== DATA IN THIS EXERCISE

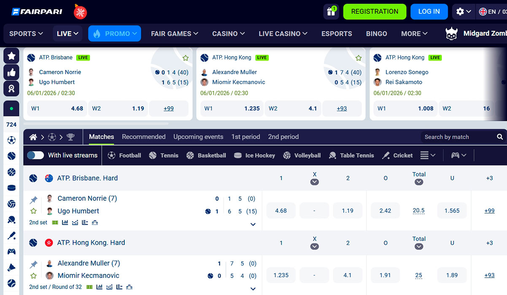507x295 pixels.
Task: Open statistics chart icon for Norrie match
Action: pos(65,222)
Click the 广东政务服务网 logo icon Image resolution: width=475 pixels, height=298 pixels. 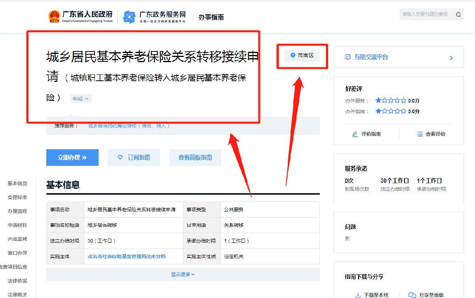pos(129,17)
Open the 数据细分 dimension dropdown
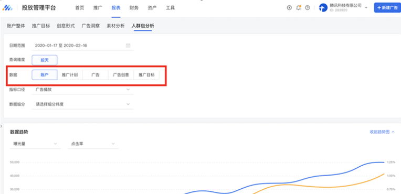401x194 pixels. pos(82,104)
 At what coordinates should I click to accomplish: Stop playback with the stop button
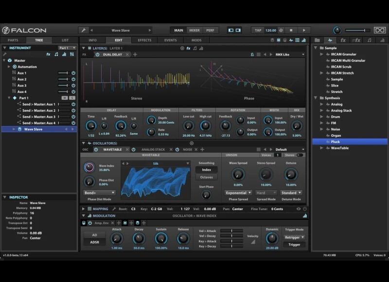click(x=291, y=30)
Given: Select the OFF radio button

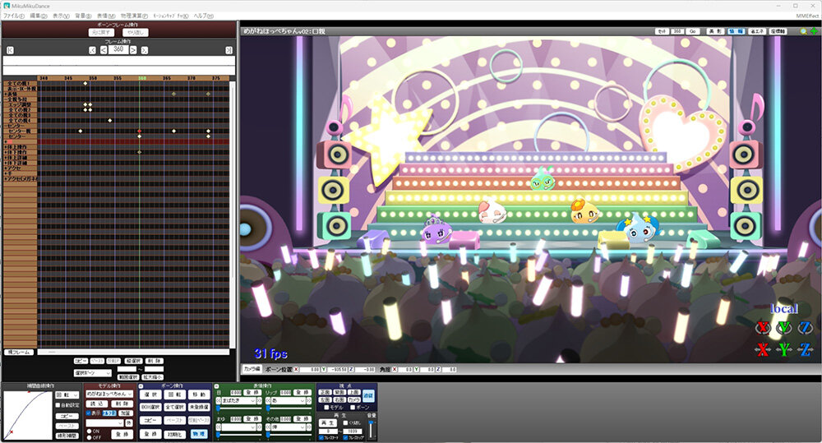Looking at the screenshot, I should (x=89, y=436).
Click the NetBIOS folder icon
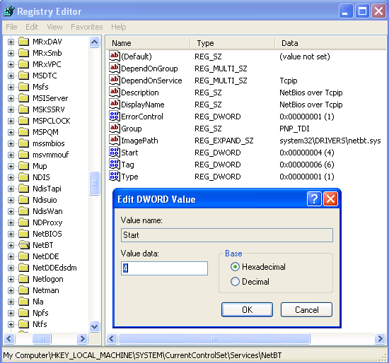Image resolution: width=389 pixels, height=363 pixels. pyautogui.click(x=24, y=234)
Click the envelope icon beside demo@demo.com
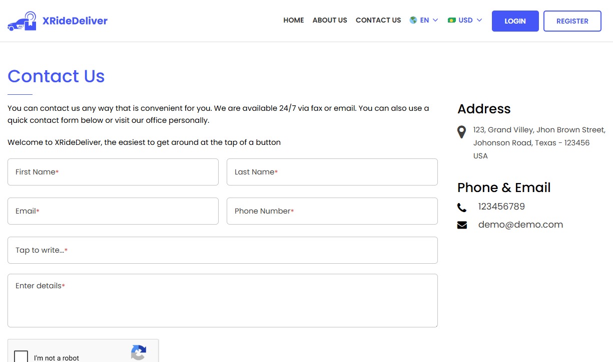The image size is (613, 362). click(x=461, y=225)
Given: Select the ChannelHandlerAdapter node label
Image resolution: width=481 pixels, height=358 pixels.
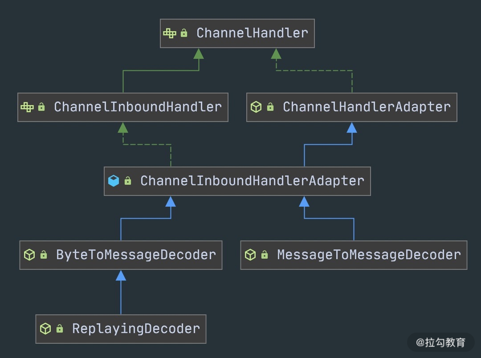Looking at the screenshot, I should tap(367, 107).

====

# PROBLEM STATEMENT:
Please gather each line of the records above that contains the string "button". Case matters.

# IN RESPONSE:
 At what coordinates should I click to accomplish: Stop playback with the stop button
Given: Select the OFF radio button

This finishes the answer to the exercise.